[start of DOCUMENT SECTION]
Alors? So are these subsequent revelations an abiding labyrinthian form of abject nothingness? Yes, Datamatics2 is a blustering, bursting, blatant banality, but even so I saw/heard in Datamatics2 the melancholy monstrous traces and dissimilative Dionysian mannerisms of Novalis, Chateaubriand, Nerval, Baudelaire, Rimbaud, Aragon, Bataille, Lautréamont, and Roussel. That is hardly farcical nothing (albeit by way of negation folded upon negation / instrumentalization upon instrumentalization). But what is missing in Datamatics2 for me is vague imagery and sound that does not depend on induction or deduction, and exists prior to these forms of controlling cognitions. In that sense, Datamatics2 cries out for access to the libraries of other people’s subconscious experiences and hard drives.
[end of DOCUMENT SECTION]
**YOUR INSTRUCTIONS:**
Could you retype the stretch of the Datamatics2 passage from "Alors? So are" through "and hard drives."?
[start of DATA RECORDS]
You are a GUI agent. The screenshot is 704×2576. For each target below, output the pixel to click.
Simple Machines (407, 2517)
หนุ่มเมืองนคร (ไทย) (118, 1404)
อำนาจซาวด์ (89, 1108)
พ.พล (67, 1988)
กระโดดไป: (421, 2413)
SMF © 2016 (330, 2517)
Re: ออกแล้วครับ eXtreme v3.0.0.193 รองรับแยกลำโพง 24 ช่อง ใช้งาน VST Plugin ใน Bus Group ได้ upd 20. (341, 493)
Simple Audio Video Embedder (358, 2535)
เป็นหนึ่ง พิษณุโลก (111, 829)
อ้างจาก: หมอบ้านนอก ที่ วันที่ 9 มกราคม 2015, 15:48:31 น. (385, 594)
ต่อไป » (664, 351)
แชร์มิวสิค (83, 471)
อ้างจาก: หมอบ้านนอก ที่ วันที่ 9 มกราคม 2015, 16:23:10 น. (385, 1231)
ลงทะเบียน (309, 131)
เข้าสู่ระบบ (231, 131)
[end of DATA RECORDS]
[start of DATA RECORDS]
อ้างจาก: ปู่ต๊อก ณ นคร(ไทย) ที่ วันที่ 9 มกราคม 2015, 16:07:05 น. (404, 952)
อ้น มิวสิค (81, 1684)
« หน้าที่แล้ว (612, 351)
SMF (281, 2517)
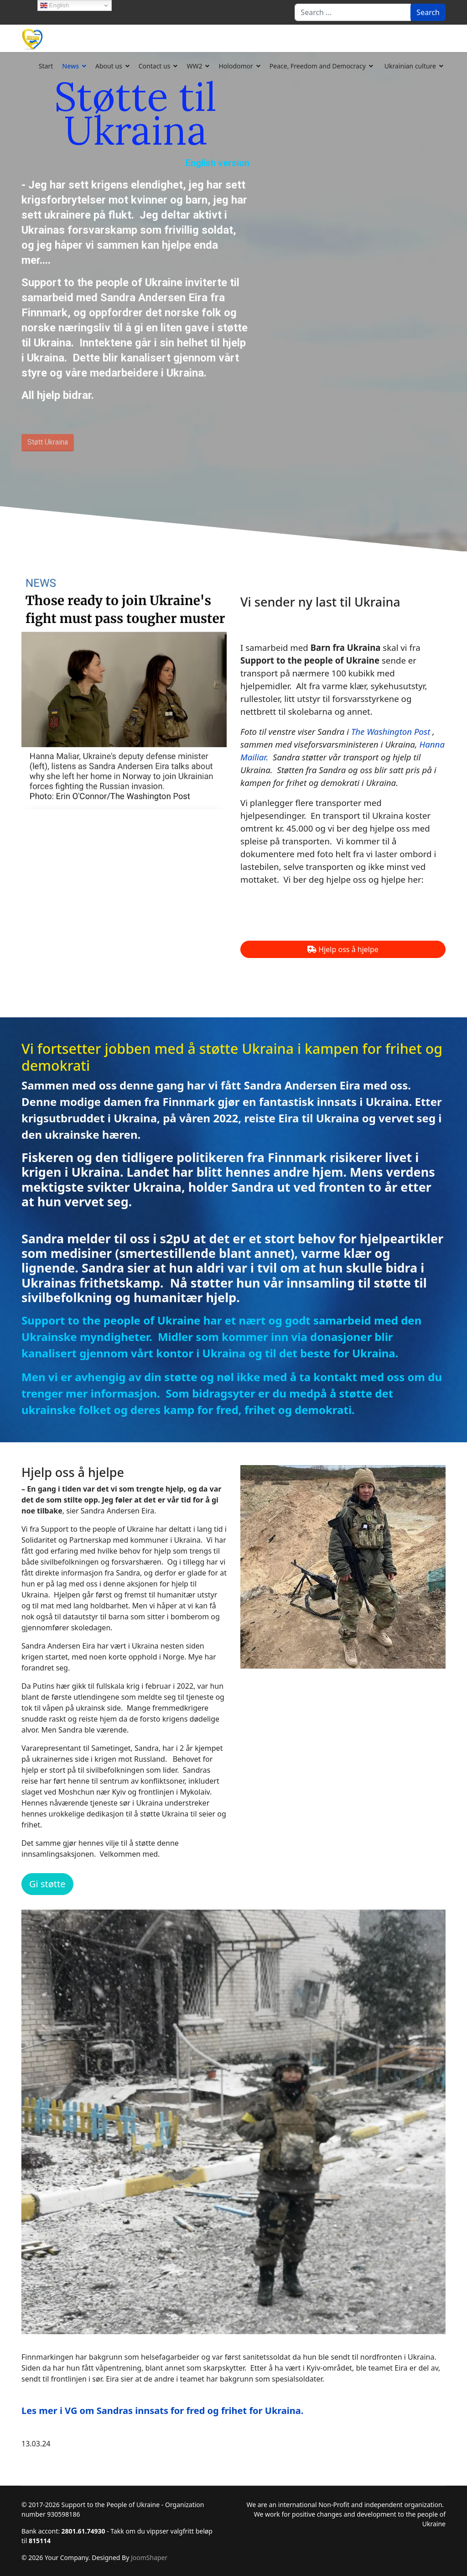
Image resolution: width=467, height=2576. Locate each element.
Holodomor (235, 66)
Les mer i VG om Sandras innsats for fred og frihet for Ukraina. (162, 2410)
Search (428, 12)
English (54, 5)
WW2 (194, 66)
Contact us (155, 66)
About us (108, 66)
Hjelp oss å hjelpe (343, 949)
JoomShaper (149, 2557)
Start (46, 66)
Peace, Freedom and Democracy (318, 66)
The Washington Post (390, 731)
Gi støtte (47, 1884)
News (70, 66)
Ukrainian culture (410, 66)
[end of DATA RECORDS]
[start of DATA RECORDS]
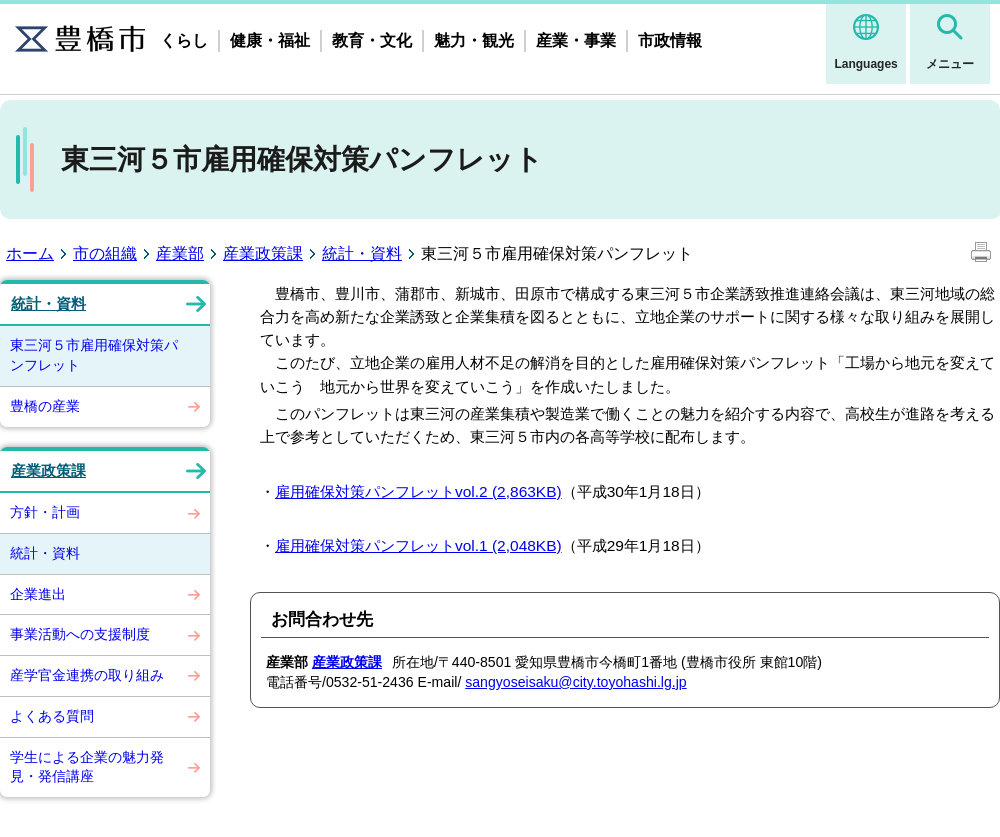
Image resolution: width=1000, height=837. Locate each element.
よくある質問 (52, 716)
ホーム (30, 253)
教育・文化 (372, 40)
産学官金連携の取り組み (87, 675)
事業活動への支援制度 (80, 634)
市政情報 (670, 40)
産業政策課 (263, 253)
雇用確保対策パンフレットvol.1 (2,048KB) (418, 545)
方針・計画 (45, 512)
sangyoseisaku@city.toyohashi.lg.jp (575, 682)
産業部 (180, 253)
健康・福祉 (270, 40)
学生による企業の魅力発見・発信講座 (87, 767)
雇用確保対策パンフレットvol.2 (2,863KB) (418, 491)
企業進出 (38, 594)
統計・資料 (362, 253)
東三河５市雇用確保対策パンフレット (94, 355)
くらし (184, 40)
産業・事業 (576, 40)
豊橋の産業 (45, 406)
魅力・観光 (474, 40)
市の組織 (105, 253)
[end of DATA RECORDS]
**CORRECT RESULT:**
Alors? So are these subsequent revelations an abiding labyrinthian form of abject nothingness? Yes, Datamatics2 is a blustering, bursting, blatant banality, but even so I saw/heard in Datamatics2 the melancholy monstrous traces and dissimilative Dionysian mannerisms of Novalis, Chateaubriand, Nerval, Baudelaire, Rimbaud, Aragon, Bataille, Lautréamont, and Roussel. That is hardly farcical nothing (albeit by way of negation folded upon negation / instrumentalization upon instrumentalization). But what is missing in Datamatics2 for me is vague imagery and sound that does not depend on induction or deduction, and exists prior to these forms of controlling cognitions. In that sense, Datamatics2 cries out for access to the libraries of other people’s subconscious experiences and hard drives.